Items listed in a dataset
────────

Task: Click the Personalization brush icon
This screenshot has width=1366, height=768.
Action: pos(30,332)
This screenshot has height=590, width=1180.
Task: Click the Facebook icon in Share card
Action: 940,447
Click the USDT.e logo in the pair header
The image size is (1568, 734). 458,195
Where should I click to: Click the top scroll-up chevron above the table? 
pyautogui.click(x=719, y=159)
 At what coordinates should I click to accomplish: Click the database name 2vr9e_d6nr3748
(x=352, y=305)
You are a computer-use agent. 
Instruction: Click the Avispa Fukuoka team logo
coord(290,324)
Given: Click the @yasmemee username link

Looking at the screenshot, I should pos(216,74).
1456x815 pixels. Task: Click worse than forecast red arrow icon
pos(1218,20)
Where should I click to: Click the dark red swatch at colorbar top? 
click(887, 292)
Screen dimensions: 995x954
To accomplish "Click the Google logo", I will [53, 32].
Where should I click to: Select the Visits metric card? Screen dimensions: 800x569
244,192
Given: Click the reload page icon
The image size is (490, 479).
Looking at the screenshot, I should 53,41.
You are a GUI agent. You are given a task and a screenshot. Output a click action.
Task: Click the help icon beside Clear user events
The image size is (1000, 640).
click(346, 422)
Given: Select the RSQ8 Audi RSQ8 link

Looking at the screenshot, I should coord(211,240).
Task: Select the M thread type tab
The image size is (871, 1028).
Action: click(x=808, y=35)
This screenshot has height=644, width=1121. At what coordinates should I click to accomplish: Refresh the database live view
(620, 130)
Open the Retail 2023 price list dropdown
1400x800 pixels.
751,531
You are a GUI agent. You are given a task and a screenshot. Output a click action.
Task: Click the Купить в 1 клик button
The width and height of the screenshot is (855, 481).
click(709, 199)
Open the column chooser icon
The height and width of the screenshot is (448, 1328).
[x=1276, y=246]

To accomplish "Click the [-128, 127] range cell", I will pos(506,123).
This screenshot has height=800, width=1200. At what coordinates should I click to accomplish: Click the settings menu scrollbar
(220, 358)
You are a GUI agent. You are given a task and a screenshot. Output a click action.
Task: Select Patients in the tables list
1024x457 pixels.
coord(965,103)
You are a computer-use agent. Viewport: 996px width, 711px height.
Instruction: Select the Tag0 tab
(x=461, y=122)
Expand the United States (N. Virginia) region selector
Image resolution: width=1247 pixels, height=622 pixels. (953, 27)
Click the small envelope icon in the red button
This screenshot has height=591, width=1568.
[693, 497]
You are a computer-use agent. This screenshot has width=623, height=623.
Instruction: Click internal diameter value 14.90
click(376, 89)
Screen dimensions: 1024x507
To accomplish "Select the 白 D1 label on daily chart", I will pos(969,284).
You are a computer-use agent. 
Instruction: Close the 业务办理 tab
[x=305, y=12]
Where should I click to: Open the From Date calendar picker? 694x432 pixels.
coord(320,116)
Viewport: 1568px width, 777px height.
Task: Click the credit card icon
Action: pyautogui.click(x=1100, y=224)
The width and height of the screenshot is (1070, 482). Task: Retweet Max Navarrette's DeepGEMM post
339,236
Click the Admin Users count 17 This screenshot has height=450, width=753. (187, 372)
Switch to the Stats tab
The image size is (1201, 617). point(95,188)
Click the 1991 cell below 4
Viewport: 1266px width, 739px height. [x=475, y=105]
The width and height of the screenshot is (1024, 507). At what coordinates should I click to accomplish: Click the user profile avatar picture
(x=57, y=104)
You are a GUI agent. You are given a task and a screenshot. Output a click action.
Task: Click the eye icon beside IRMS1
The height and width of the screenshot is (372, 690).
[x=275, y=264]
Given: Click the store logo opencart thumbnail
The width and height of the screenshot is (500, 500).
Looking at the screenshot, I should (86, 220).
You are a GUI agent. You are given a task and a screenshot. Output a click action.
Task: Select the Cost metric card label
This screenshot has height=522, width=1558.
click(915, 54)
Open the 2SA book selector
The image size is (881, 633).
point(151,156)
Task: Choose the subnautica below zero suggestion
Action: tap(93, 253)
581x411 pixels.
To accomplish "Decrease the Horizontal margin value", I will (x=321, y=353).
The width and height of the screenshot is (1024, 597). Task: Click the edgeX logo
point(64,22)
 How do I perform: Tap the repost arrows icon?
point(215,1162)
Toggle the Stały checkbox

────────

ABOUT THIS TASK -
Your task for the entries above: copy exactly the span starting with the line with "Click the 1991 cell below 4" and going on through the line with "Task: Click the eye icon beside IRMS1", both lines included, and nothing else.

SOLUTION FOR THIS EXERCISE -
Click the 1991 cell below 4
Viewport: 1266px width, 739px height. [x=475, y=105]
The width and height of the screenshot is (1024, 507). At what coordinates should I click to accomplish: Click the user profile avatar picture
(x=57, y=104)
You are a GUI agent. You are given a task and a screenshot. Output a click action.
Task: Click the eye icon beside IRMS1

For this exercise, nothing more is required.